**Text provided:**
Each branch yields `(filename-or-frame, fields)`, and the common loop routes by content to the
current frame index, so reordering media never stales the result.

**Per-camera routing and collisions.** Routing falls out of the per-child loop: `find_join_columns`
re-runs per child against that child's `media_keys`, so each camera self-selects its own filename
column. A stereo file at the dataset root with both `port_image` and `starboard_image` therefore
binds each row to both cameras (port matches its column, starboard matches its own), which is what
shared telemetry wants. The one guard: if a `(camera, frame)` gets two different value sets, it is
skipped rather than guessed (identical values are fine).

This reuses existing DIVE helpers (`valid_images`, `valid_image_names_dict` in
`server/dive_server/crud.py`) and the dataset serve endpoint pattern. The parser helpers
(`is_frame_metadata`, `parse_table`, `find_join_columns`, `normalize_key`) are new, in a
`server/dive_utils/serializers/frame_metadata.py` module.

### Source discovery and discrimination

A dataset folder already holds other delimited files, so the reader must pick the telemetry file
without grabbing an annotation file by mistake. Candidates are the dataset folder's own `.txt` /
`.csv` entries plus the parent root for multicam (on web these are Girder items in the folder; on
desktop they are files in the directory). The dangerous collision is the **VIAME annotation CSV**,
whose second column is the image identifier, so its values match the media filenames exactly. A
sniffer that only looked for "a column that matches the filenames" would select the annotation file.
`is_frame_metadata` therefore applies a fail-safe ladder, cheapest first:

1. **Extension filter.** Keep only `.txt` / `.csv`. This alone drops every JSON file (`meta.json`,
   `multiCam.json`, `*.dive.json`, COCO), calibration files (`.npz`, `.cam`, `.yml`, `.zip`), and
   `.pipe` pipelines. App-generated lists (`*_images.txt`, `labels.txt`, intermediate output CSVs)

**Material provided:**
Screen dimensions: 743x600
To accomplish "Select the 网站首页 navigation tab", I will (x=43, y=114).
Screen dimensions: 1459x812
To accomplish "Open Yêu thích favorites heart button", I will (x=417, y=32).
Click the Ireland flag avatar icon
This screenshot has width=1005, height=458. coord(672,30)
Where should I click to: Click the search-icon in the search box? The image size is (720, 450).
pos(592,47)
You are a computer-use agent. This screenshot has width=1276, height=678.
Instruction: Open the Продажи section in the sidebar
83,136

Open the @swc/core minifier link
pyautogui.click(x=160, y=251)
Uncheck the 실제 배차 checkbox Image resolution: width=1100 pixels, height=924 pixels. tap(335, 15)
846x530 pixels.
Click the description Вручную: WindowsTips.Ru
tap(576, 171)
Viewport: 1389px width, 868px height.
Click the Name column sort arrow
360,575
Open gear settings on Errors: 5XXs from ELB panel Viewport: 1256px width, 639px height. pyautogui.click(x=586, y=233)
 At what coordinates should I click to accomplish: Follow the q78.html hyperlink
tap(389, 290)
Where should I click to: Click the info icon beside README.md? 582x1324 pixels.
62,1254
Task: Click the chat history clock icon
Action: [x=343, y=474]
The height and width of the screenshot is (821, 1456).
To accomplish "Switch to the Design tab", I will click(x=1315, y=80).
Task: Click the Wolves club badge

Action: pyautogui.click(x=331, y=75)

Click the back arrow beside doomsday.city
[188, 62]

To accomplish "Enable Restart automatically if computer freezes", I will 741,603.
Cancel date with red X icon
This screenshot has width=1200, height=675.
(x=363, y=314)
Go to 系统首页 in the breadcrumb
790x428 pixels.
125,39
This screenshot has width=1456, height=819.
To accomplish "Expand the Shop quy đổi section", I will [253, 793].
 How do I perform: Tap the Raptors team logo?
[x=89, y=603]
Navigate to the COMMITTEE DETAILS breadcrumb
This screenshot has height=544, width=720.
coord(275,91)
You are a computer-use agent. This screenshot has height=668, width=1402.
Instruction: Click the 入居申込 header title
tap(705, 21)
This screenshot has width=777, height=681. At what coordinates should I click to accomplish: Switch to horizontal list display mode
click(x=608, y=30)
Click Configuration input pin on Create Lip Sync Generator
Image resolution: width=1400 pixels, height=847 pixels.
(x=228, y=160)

**Task 1:**
Name every parser helper that the frame metadata text describes as new.
**Task 2:**
Output everything in the rows from the line containing "Screen dimensions: 1459x812" down to the line containing "will [253, 793]." as a numbered list, with blank lines omitted.

**Final answer 1:**
is_frame_metadata, parse_table, find_join_columns, normalize_key

**Final answer 2:**
1. Screen dimensions: 1459x812
2. To accomplish "Open Yêu thích favorites heart button", I will (x=417, y=32).
3. Click the Ireland flag avatar icon
4. This screenshot has width=1005, height=458. coord(672,30)
5. Where should I click to: Click the search-icon in the search box? The image size is (720, 450).
6. pos(592,47)
7. You are a computer-use agent. This screenshot has width=1276, height=678.
8. Instruction: Open the Продажи section in the sidebar
9. 83,136
10. Open the @swc/core minifier link
11. pyautogui.click(x=160, y=251)
12. Uncheck the 실제 배차 checkbox Image resolution: width=1100 pixels, height=924 pixels. tap(335, 15)
13. 846x530 pixels.
14. Click the description Вручную: WindowsTips.Ru
15. tap(576, 171)
16. Viewport: 1389px width, 868px height.
17. Click the Name column sort arrow
18. 360,575
19. Open gear settings on Errors: 5XXs from ELB panel Viewport: 1256px width, 639px height. pyautogui.click(x=586, y=233)
20.  At what coordinates should I click to accomplish: Follow the q78.html hyperlink
21. tap(389, 290)
22. Where should I click to: Click the info icon beside README.md? 582x1324 pixels.
23. 62,1254
24. Task: Click the chat history clock icon
25. Action: [x=343, y=474]
26. The height and width of the screenshot is (821, 1456).
27. To accomplish "Switch to the Design tab", I will click(x=1315, y=80).
28. Task: Click the Wolves club badge
29. Action: pyautogui.click(x=331, y=75)
30. Click the back arrow beside doomsday.city
31. [188, 62]
32. To accomplish "Enable Restart automatically if computer freezes", I will 741,603.
33. Cancel date with red X icon
34. This screenshot has width=1200, height=675.
35. (x=363, y=314)
36. Go to 系统首页 in the breadcrumb
37. 790x428 pixels.
38. 125,39
39. This screenshot has width=1456, height=819.
40. To accomplish "Expand the Shop quy đổi section", I will [253, 793].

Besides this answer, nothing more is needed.